[Recorded data]
※ ※ ※
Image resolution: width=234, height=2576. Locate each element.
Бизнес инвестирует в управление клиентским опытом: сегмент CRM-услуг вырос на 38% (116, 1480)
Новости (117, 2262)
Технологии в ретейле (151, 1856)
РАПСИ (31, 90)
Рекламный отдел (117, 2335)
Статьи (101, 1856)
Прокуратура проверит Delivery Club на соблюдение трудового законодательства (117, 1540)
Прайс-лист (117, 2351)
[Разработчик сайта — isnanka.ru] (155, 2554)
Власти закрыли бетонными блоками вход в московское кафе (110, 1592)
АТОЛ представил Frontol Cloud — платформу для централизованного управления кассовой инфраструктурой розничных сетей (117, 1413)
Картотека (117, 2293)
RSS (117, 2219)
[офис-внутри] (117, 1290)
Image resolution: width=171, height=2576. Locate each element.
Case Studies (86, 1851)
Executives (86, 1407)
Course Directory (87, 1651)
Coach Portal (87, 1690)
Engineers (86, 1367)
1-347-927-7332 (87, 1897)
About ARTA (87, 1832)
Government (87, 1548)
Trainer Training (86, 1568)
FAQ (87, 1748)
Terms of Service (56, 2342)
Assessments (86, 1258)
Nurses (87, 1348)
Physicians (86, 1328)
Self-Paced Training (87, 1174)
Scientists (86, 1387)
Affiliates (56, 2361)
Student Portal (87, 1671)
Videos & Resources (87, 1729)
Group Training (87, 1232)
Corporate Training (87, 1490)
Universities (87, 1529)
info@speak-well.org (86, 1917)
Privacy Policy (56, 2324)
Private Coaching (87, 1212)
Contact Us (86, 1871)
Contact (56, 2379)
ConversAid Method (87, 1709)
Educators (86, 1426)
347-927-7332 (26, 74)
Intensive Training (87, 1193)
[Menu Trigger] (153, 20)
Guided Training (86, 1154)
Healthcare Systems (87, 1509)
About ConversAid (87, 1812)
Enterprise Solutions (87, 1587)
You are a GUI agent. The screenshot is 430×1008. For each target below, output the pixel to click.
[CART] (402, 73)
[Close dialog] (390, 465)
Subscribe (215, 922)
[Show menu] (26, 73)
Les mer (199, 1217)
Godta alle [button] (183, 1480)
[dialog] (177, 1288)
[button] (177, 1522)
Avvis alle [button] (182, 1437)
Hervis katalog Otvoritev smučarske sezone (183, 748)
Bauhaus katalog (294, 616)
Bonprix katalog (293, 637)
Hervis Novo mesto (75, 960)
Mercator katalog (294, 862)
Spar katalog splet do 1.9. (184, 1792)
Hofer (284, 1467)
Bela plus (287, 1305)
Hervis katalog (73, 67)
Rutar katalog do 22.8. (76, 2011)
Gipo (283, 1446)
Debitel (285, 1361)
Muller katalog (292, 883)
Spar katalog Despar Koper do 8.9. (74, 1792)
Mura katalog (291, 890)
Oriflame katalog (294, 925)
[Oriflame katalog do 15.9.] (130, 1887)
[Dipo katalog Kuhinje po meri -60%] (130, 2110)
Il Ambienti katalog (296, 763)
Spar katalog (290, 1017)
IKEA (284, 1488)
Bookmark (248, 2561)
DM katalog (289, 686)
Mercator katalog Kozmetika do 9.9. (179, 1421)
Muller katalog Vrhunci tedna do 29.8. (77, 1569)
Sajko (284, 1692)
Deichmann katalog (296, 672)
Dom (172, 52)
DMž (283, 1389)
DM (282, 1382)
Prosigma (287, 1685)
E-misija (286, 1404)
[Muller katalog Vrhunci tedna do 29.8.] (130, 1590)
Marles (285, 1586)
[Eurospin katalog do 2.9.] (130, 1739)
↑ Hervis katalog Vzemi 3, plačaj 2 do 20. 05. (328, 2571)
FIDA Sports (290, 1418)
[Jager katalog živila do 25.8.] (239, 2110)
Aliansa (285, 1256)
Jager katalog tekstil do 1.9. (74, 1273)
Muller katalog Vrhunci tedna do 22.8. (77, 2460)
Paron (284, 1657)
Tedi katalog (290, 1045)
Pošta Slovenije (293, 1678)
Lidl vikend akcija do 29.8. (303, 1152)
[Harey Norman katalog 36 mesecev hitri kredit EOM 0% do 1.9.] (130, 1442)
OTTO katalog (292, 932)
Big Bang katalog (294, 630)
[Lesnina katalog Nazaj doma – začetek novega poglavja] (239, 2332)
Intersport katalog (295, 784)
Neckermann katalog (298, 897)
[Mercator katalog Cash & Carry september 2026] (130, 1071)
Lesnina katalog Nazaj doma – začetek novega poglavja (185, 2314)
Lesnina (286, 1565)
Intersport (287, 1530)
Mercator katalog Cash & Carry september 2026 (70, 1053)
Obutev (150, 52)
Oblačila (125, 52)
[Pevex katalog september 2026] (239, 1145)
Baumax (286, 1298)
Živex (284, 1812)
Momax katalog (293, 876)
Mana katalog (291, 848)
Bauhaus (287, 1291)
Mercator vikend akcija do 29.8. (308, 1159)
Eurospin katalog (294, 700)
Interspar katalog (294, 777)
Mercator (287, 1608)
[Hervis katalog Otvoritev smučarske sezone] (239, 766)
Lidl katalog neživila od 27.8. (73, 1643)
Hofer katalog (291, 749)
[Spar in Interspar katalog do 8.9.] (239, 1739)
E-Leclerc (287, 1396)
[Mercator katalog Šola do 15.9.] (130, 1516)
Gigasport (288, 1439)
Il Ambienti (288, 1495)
※ ※ ※
◆ Your goal ◆
Starting at the line that has "Trainer Training (86, 1568)" and ending at the line that has "Muller katalog (292, 883)", please write out the lines above exactly, leaving out all others.

◆ Answer box ◆
Trainer Training (86, 1568)
FAQ (87, 1748)
Terms of Service (56, 2342)
Assessments (86, 1258)
Nurses (87, 1348)
Physicians (86, 1328)
Self-Paced Training (87, 1174)
Scientists (86, 1387)
Affiliates (56, 2361)
Student Portal (87, 1671)
Videos & Resources (87, 1729)
Group Training (87, 1232)
Corporate Training (87, 1490)
Universities (87, 1529)
info@speak-well.org (86, 1917)
Privacy Policy (56, 2324)
Private Coaching (87, 1212)
Contact Us (86, 1871)
Contact (56, 2379)
ConversAid Method (87, 1709)
Educators (86, 1426)
347-927-7332 (26, 74)
Intensive Training (87, 1193)
[Menu Trigger] (153, 20)
Guided Training (86, 1154)
Healthcare Systems (87, 1509)
About ConversAid (87, 1812)
Enterprise Solutions (87, 1587)
You are a GUI agent. The screenshot is 430×1008. For each target below, output the pixel to click.
[CART] (402, 73)
[Close dialog] (390, 465)
Subscribe (215, 922)
[Show menu] (26, 73)
Les mer (199, 1217)
Godta alle [button] (183, 1480)
[dialog] (177, 1288)
[button] (177, 1522)
Avvis alle [button] (182, 1437)
Hervis katalog Otvoritev smučarske sezone (183, 748)
Bauhaus katalog (294, 616)
Bonprix katalog (293, 637)
Hervis Novo mesto (75, 960)
Mercator katalog (294, 862)
Spar katalog splet do 1.9. (184, 1792)
Hofer (284, 1467)
Bela plus (287, 1305)
Hervis katalog (73, 67)
Rutar katalog do 22.8. (76, 2011)
Gipo (283, 1446)
Debitel (285, 1361)
Muller katalog (292, 883)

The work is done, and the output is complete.